Acórdão nº 2041/13.9TVLSB.L1.S1 de Supremo Tribunal de Justiça (Portugal), 28 de Março de 2017

Magistrado ResponsávelROQUE NOGUEIRA
Data da Resolução28 de Março de 2017
EmissorSupremo Tribunal de Justiça (Portugal)

Acordam no Supremo Tribunal de Justiça: 1 – Relatório.

Na 10ª Vara Cível de Lisboa, «Scc – Sociedade Central de Cervejas e Bebidas, S.A.» intentou acção declarativa, com processo comum, contra «Praia do Aquário – Estabelecimentos Balneares e Hoteleiros, Ld.ª», pedindo a condenação da ré a pagar à autora a quantia de € 131.721,00, acrescida dos juros de mora, à taxa legal, contados desde 22/4/07, até integral pagamento.

Para o efeito, alega ter celebrado com a ré, em 23/4/02, um contrato nos termos do qual esta se obrigou a comprar ao distribuidor Comercialcer, Ld.ª, para revenda ao público e consumo no seu estabelecimento, produtos constantes do Anexo I, nas quantidades e prazos previstos na cláusula 3ª.

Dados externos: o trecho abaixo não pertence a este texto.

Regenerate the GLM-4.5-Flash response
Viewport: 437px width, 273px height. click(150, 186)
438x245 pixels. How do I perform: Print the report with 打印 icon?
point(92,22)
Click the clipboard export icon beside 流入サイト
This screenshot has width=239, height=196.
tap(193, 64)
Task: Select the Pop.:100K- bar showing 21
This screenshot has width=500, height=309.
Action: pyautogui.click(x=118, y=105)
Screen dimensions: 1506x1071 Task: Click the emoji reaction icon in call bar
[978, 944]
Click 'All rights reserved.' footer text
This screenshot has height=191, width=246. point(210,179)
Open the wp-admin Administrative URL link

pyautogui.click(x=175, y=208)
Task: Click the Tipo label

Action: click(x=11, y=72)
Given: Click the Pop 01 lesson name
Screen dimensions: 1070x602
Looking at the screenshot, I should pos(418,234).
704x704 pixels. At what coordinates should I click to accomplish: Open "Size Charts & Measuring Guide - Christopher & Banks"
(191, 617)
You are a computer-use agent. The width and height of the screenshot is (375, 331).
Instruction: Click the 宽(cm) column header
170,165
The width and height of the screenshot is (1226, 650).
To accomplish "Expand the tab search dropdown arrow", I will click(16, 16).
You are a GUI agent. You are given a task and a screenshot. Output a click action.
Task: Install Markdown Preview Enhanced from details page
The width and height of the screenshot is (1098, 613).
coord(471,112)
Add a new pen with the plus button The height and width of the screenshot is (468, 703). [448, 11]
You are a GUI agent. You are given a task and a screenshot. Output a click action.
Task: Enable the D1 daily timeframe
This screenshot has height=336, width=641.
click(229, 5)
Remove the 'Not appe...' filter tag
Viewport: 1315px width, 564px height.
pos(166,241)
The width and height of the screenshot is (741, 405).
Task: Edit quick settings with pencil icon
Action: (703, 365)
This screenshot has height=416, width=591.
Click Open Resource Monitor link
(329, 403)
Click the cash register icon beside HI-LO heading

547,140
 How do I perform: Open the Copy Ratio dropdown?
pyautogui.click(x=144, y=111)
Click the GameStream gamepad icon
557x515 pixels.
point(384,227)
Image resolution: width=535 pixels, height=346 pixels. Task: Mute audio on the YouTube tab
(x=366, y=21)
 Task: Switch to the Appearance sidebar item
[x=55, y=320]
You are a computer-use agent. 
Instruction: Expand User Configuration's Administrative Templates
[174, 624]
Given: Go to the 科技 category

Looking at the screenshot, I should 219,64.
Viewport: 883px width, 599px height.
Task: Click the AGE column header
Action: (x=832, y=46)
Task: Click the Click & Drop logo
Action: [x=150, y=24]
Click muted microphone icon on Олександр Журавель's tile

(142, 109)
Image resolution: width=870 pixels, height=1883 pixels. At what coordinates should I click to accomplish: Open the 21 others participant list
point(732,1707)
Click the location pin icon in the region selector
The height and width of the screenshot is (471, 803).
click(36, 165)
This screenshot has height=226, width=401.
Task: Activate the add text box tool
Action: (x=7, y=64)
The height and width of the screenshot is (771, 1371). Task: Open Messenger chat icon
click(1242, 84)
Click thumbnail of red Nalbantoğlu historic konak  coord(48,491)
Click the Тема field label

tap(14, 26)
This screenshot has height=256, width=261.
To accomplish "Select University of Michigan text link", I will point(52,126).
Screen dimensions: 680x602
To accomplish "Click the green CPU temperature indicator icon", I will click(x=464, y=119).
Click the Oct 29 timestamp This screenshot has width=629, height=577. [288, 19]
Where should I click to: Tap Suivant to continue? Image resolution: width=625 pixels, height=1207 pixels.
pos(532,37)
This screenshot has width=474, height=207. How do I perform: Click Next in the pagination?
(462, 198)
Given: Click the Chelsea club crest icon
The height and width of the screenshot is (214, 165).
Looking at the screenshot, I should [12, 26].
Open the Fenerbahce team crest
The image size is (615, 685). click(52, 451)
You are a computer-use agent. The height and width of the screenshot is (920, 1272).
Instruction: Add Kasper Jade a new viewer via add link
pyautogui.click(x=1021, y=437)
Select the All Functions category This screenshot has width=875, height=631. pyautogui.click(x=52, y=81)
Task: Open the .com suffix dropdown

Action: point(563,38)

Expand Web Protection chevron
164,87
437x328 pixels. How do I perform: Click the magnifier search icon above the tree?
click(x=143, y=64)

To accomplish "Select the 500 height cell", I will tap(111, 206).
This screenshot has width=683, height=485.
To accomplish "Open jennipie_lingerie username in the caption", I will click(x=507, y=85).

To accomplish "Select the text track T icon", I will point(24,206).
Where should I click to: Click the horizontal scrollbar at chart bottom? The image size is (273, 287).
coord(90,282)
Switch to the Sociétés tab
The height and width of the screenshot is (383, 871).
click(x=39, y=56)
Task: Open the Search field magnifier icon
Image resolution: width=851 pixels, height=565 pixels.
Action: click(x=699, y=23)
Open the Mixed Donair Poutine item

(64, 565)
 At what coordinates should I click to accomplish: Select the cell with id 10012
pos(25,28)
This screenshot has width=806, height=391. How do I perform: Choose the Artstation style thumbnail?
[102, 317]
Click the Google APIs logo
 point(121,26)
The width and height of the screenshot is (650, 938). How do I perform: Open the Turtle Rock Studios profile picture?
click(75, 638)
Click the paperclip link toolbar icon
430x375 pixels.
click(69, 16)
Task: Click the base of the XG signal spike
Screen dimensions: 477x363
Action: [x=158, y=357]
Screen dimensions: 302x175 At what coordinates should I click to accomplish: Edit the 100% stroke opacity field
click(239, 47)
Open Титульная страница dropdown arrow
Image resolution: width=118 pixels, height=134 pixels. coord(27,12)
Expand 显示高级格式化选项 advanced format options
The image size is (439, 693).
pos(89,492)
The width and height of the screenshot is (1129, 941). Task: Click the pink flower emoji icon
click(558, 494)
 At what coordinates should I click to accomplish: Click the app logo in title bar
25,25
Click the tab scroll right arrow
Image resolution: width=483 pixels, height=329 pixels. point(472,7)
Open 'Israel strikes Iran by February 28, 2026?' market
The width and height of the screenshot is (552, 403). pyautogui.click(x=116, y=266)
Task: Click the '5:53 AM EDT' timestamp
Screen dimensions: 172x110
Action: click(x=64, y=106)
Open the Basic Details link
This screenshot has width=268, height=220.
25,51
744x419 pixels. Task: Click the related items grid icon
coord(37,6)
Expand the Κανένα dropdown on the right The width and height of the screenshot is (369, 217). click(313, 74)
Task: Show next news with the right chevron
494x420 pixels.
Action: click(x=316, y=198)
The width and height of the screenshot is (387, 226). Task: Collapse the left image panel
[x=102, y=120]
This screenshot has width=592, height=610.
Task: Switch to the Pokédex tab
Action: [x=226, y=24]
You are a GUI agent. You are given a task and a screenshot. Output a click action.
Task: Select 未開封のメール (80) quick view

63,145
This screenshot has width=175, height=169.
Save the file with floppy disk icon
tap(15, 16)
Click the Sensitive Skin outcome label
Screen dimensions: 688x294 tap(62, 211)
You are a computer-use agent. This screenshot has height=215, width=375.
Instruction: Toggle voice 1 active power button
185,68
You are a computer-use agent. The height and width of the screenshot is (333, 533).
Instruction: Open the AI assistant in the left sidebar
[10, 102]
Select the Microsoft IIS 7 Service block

Mais alega que a autora, por seu turno, se obrigou a vender à ré aqueles produtos e, bem assim, a entregar-lhe, a título de contrapartida pela celebração do contrato e apoio à comercialização dos produtos acordados, a quantia de € 44.891,81.

Alega, também, que o contrato vigoraria até que a ré adquirisse 125.000 litros dos referidos produtos ou pelo prazo de 5 anos a contar da data da sua assinatura – 23/4/02 – consoante o que primeiro ocorresse.

Alega, ainda, que a ré apenas adquiriu 25.211 litros dos 125.000 litros a que se havia obrigado, pelo que, considerando o valor do preço de venda a retalho da cerveja de barril da autora, à data em que terminou o contrato – 22/4/07 – o valor da venda da litragem que ficou por consumir é de € 131.721,48.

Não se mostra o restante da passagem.